WSMR, DOD may take control of range's Northern Extension Area

On a wide swath of too-often dry and usually wind-swept land along the northern reaches of White Sands Missile Range, ranchers and the military have long ridden herd on a cooperative, if occasionally grudging, relationship. Now, the recent approval of the SunZia transmission line through the missile range — a compromise between the Department of Defense and the Bureau of Land Management in May — has again stirred concerns about access to federal lands and government transparency. Tucked away in the national defense authorization act is a line that provides for "further withdrawal of federal land and transfer to White Sands Missile Range." That line, if given congressional approval and a presidential signature, would essentially shift control of 328,729 acres of BLM land to the DOD. It would only affect future utility construction across the military testing and training grounds and would have no impact on hunting or grazing leases that are in place, nor affect the planned SunZia transmission line, said U.S. Rep. Steve Pearce, R-N.M. The change would give the DOD and WSMR an effective last word when deciding if future construction could take place on the range and the northern buffer zone currently controlled by BLM. BLM would still maintain the grazing and hunting leases and other land-management decisions, he said. At issue is a corridor created to allow for the SunZia transmission line, which included an agreement that several portions of the line would be buried — five miles in all. The proposed transmission line will connect and deliver electricity generated in New Mexico and Arizona to population centers in the Southwest...more

Steve Pearce, if it wasn't for all the subsidies, tax incentives and mandates Congress has passed or funded for "green energy", this proposed transmission line wouldn't even exist.  So let's identify the real culprit here - Congress.

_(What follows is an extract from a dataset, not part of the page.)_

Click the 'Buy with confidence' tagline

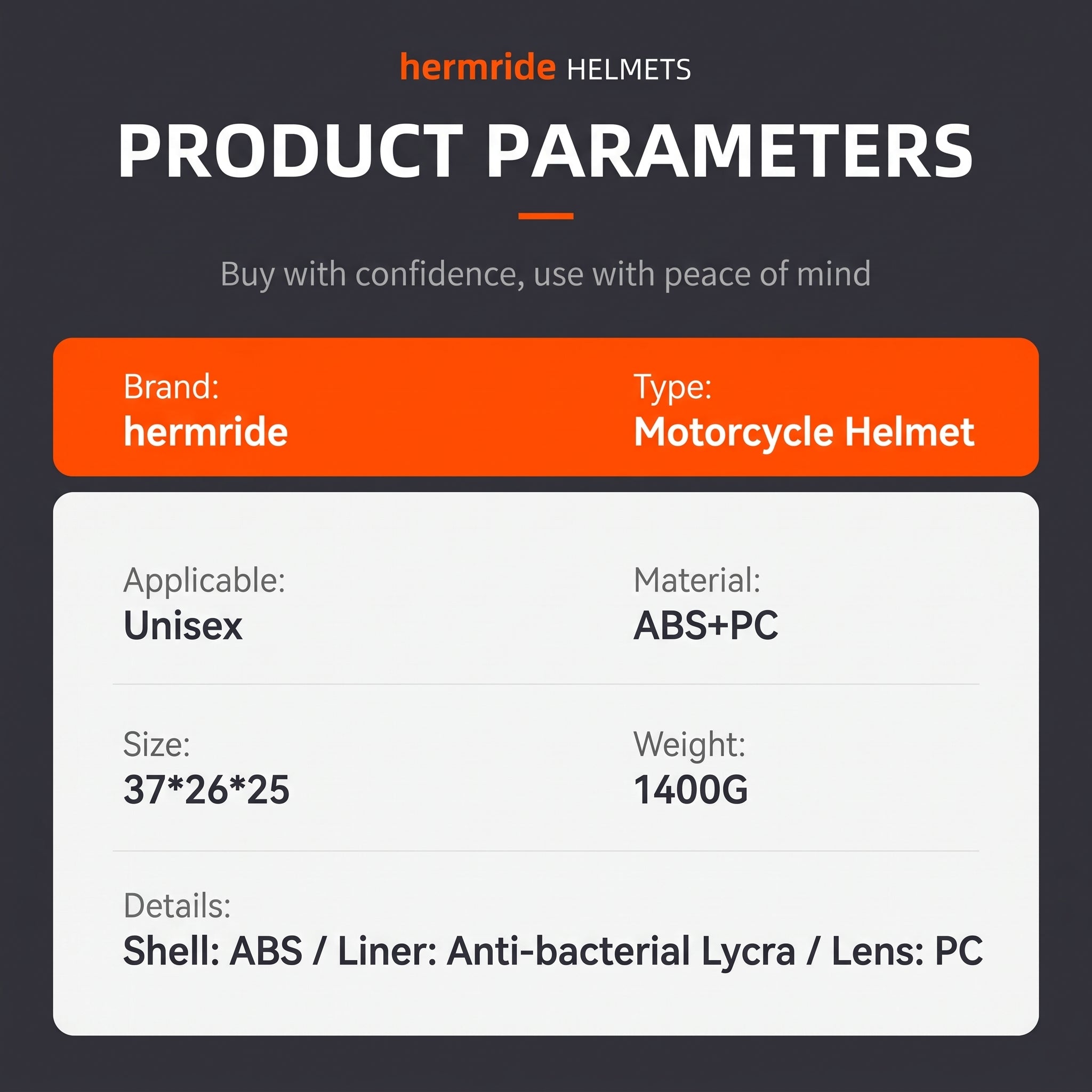pos(545,274)
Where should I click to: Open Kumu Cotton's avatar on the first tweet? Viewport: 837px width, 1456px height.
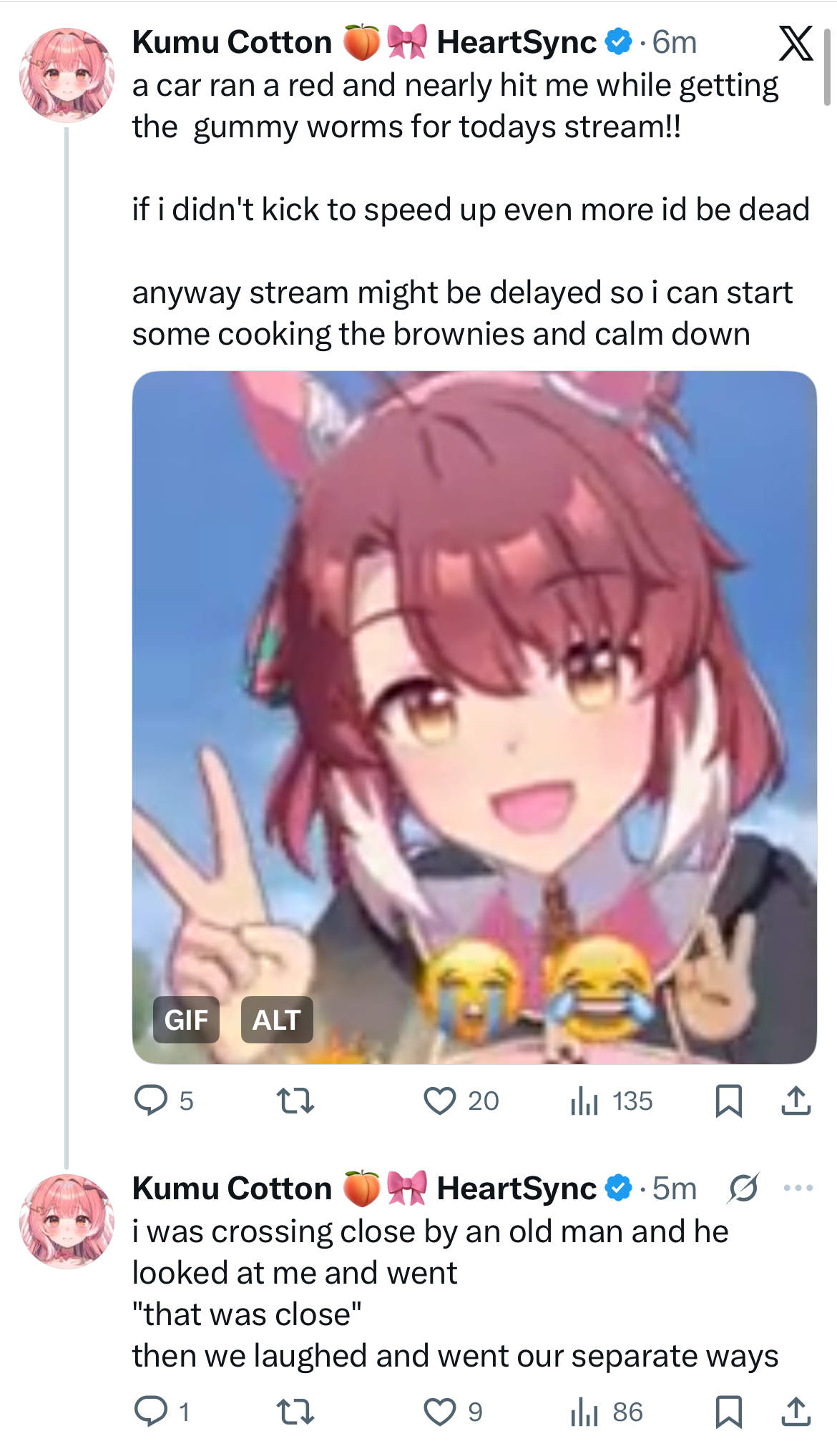(67, 75)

Ray Powell, you are quoted as saying there should be "transparency" and "more discussion must be held with full public input".  I find that ironic in that you endorsed Obama's designation of a 500,000 national monument down here.  Where was the "full public input" on the monument's boundaries, the grazing language, the items to be protected and so on?  There wasn't any.  You are also quoted as being concerned the lands would go from an agency that manages for "multiple-use" to one where that wouldn't be the case.  Well, the national monument proclamation took lands out of "multiple-use" and placed them in a management scheme were there are a few dominant uses that will control everything else.